__EXERCISE BRIEF__. Leave the pictures out and quote only the lines from the one with "Task: Open the Проверить обновления link" down to the end of the listing below.

****

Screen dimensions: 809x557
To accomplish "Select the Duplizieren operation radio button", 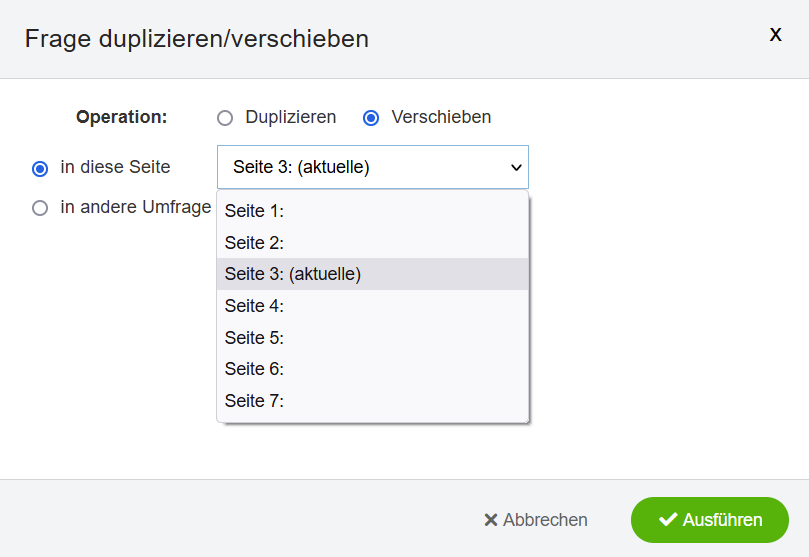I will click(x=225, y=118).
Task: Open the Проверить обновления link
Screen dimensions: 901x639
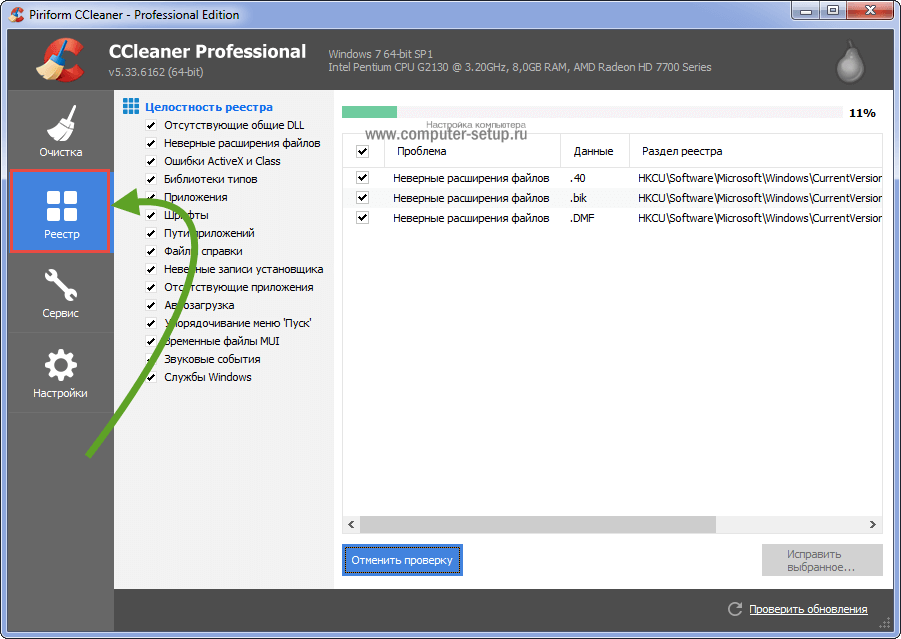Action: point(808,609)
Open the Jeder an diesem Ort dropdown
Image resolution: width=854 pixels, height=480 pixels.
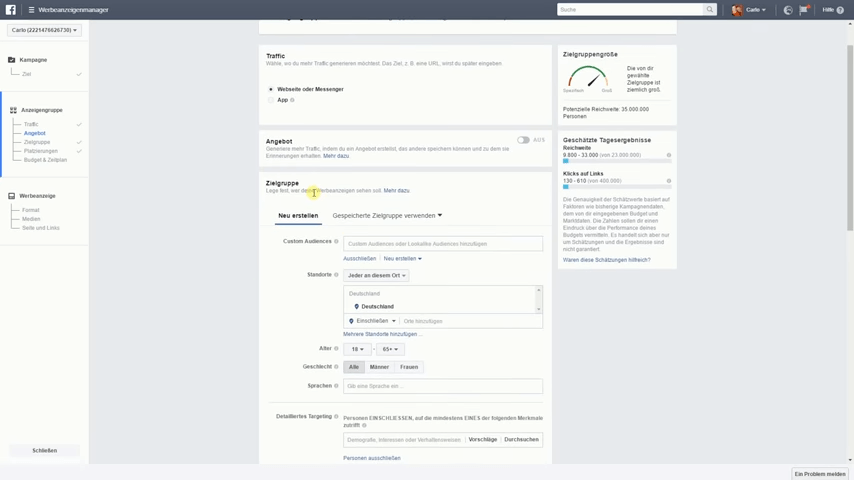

****

__SOLUTION FOR THIS TASK__.
Task: Open the Проверить обновления link
Screen dimensions: 901x639
Action: point(808,609)
Open the Jeder an diesem Ort dropdown
Image resolution: width=854 pixels, height=480 pixels.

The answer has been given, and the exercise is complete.